— DATA RECORDS —
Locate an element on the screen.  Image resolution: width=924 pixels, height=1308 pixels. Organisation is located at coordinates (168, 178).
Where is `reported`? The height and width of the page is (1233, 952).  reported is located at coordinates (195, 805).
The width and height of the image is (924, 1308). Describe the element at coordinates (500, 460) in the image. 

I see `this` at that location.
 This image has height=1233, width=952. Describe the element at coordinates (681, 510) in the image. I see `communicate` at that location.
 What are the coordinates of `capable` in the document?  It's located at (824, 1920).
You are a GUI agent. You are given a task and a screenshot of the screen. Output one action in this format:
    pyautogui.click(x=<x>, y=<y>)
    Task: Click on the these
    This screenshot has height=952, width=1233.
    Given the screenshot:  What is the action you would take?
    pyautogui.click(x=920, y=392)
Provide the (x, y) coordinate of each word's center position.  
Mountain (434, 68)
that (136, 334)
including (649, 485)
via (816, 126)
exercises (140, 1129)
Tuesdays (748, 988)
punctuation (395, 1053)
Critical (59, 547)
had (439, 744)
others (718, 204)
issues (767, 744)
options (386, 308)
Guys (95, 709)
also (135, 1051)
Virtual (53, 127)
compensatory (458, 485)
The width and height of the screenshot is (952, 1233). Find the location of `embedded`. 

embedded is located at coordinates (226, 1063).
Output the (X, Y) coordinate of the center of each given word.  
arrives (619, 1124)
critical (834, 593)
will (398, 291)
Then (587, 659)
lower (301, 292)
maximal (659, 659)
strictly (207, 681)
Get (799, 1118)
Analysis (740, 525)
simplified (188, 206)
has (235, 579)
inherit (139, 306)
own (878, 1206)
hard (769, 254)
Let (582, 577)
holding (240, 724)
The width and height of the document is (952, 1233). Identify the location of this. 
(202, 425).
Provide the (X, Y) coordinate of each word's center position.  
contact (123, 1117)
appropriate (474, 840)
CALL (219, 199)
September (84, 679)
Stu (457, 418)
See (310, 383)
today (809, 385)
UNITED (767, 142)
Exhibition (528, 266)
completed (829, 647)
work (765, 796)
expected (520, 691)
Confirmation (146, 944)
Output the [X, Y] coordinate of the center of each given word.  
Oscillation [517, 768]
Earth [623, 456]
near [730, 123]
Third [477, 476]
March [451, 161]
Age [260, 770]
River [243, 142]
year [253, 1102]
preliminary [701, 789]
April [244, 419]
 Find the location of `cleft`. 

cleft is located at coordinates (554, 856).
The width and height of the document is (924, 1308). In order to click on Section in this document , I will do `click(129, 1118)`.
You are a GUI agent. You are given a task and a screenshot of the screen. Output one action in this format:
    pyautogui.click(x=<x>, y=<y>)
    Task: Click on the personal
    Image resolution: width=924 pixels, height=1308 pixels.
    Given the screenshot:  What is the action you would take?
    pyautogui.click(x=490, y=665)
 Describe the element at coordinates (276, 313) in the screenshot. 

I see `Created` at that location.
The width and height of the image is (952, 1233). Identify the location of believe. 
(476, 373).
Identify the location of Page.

— TASK —
Reproduce the lines from the one containing "including (649, 485)" through the last line, substituting "Determine" for "Identify" and leaving everything else unchanged.

— THE ANSWER —
including (649, 485)
via (816, 126)
exercises (140, 1129)
Tuesdays (748, 988)
punctuation (395, 1053)
Critical (59, 547)
had (439, 744)
others (718, 204)
issues (767, 744)
options (386, 308)
Guys (95, 709)
also (135, 1051)
Virtual (53, 127)
compensatory (458, 485)
The width and height of the screenshot is (952, 1233). Find the location of `embedded`. 

embedded is located at coordinates (226, 1063).
Output the (X, Y) coordinate of the center of each given word.  
arrives (619, 1124)
critical (834, 593)
will (398, 291)
Then (587, 659)
lower (301, 292)
maximal (659, 659)
strictly (207, 681)
Get (799, 1118)
Analysis (740, 525)
simplified (188, 206)
has (235, 579)
inherit (139, 306)
own (878, 1206)
hard (769, 254)
Let (582, 577)
holding (240, 724)
The width and height of the document is (952, 1233). Determine the location of this. 
(202, 425).
Provide the (X, Y) coordinate of each word's center position.  
contact (123, 1117)
appropriate (474, 840)
CALL (219, 199)
September (84, 679)
Stu (457, 418)
See (310, 383)
today (809, 385)
UNITED (767, 142)
Exhibition (528, 266)
completed (829, 647)
work (765, 796)
expected (520, 691)
Confirmation (146, 944)
Output the [X, Y] coordinate of the center of each given word.  
Oscillation [517, 768]
Earth [623, 456]
near [730, 123]
Third [477, 476]
March [451, 161]
Age [260, 770]
River [243, 142]
year [253, 1102]
preliminary [701, 789]
April [244, 419]
 Find the location of `cleft`. 

cleft is located at coordinates (554, 856).
The width and height of the document is (924, 1308). In order to click on Section in this document , I will do `click(129, 1118)`.
You are a GUI agent. You are given a task and a screenshot of the screen. Output one action in this format:
    pyautogui.click(x=<x>, y=<y>)
    Task: Click on the personal
    Image resolution: width=924 pixels, height=1308 pixels.
    Given the screenshot:  What is the action you would take?
    pyautogui.click(x=490, y=665)
 Describe the element at coordinates (276, 313) in the screenshot. 

I see `Created` at that location.
The width and height of the image is (952, 1233). Determine the location of believe. 
(476, 373).
Determine the location of Page.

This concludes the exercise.